Certainly, the practice of making dandelion jelly has spread far beyond France, into any region where dandelions grow in proliferation and where people have a yen for foraging, such as Alaska and the Appalachian region in the United States. While French recipes typically boil dandelions together with sliced citrus to create the jelly, their American counterparts usually call for cooks to steep dandelions in water to create a “tea” before adding citrus juice and pectin.

I would have loved to stop and pick the dandelions I saw the other day, but I wouldn’t dare. Those streetside flowers I saw were likely toxic from their proximity to traffic, pesticides, and dog pee.

“The threat of pesticides is unfortunately very universal,” says Dilling, who notes that foraging is much more prevalent in the French countryside than in urban areas. But I don’t live in the countryside, and I’ve always wanted to make dandelion jelly, so what to do?

Three ingredients plus water makes this delicate jelly.
Three ingredients plus water makes this delicate jelly. Anne Ewbank for Gastro Obscura

My answer came after a search on Etsy, where I found someone selling dried dandelion heads from their land in rural Pennsylvania. Even after I unwrapped them, I still fretted as I snipped away at hundreds of dandelions, separating the yellow blooms from fluff and green stem, that the dried flowers would be less potent than the freshly foraged kind. I shouldn’t have worried. Boiling the florets together with citrus on the stove released an overwhelmingly powerful scent, like a grassland at the end of summer or a barn filled with hay.

The final jelly needed no pectin or gelatin to solidify. Just boiling flowers, sugar, and sliced citrus together was enough to create a preserve thick enough to stand tall on toast. The process seemed nigh-magical to me, after years of carefully measuring out Sure-Jell to ensure that my jams and jellies ended up as solids rather than liquids.
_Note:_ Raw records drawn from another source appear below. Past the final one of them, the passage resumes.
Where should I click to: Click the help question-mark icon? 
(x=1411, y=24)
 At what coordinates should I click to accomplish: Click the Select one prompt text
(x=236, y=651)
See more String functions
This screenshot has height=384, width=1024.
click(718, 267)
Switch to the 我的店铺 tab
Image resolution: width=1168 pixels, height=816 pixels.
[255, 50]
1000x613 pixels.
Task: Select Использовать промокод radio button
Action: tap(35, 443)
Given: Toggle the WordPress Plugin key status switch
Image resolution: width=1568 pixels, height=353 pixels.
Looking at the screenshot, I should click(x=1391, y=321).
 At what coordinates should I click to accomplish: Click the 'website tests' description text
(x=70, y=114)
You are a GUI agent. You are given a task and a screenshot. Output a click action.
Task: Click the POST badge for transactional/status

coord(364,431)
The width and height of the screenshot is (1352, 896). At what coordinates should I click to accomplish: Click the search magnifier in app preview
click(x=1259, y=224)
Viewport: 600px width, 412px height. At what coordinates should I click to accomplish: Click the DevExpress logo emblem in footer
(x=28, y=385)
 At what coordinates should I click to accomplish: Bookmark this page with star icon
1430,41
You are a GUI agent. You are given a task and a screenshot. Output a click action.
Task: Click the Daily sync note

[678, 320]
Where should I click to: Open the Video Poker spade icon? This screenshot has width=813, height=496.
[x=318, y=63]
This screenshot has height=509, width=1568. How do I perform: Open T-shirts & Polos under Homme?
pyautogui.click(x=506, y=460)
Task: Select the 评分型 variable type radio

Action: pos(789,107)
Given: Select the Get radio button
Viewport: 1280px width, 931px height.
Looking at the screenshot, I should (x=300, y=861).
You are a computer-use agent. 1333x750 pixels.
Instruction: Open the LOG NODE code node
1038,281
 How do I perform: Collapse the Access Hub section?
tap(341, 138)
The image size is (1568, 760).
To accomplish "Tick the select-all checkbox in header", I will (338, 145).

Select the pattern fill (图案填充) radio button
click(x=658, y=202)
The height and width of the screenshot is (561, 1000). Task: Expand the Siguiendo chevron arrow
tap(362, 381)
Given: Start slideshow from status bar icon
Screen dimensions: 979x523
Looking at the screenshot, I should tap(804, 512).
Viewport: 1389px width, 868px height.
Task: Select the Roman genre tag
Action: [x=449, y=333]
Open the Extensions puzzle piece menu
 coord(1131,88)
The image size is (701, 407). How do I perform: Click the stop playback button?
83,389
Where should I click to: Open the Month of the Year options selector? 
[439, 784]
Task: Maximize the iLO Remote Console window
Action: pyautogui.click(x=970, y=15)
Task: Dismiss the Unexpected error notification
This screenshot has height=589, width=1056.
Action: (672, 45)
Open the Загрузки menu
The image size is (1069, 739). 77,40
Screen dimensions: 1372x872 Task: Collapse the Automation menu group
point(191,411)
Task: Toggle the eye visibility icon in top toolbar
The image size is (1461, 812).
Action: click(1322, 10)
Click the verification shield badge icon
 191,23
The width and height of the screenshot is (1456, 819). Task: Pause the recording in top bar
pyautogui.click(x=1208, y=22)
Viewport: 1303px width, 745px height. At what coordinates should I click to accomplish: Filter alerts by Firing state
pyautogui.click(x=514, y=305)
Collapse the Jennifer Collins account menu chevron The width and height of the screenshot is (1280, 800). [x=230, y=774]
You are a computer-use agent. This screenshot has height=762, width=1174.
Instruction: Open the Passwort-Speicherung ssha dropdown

Cooled and set, my cramaillotte tasted like a rich marmalade with an undertone of floral bitterness. It was definitely worth the effort of snipping away at all those dandelions, and I felt a sense of discovery, knowing that common dandelions and citrus could produce jelly. I also discovered, sadly, that I’m allergic to dandelion fluff, sneezing over every stray bit that I plucked away from a flower. But the result—golden springtime on a spoon—was worth it.

Cramaillote

Adapted from Le Parfait

  • Makes one and half cups

Ingredients

  • One cup of yellow dandelion petals (or ligules), snipped with kitchen scissors from dried, organic flowers
  • One large organic orange
  • One large organic lemon
  • 5 cups water
  • 1 ½ cups granulated sugar

Instructions

  1. Pick through your dandelion petals to ensure that there’s as little white fluff as possible, and no green, bitter stems.
  2. Scrub the lemon and orange, and slice them thickly. Put the petals and citrus into a large heavy pot with 5 cups of water.
  3. Briskly boil the mixture for an hour. Then, strain out the fruit and flowers with cheesecloth or a jelly strainer. Discard the solids, and set the liquid to boil again on the stove, this time adding the sugar.
  4. Cook the mixture on medium heat for 25 minutes, stirring occasionally. The liquid will foam up, so keep an eye on it.
  5. When the mixture can thickly coat a spoon, it’s ready. Turn off the heat, and carefully pour the liquid into a clean glass jam jar. Allow to cool completely before refrigerating, and enjoy within a month.

Notes and Tips

Recipes proliferate online for making this jelly with fresh dandelions. For both fresh and dried dandelion jelly, though, you'll need several hundred flowers (about 200 to 300 should work) without the bitter green stem.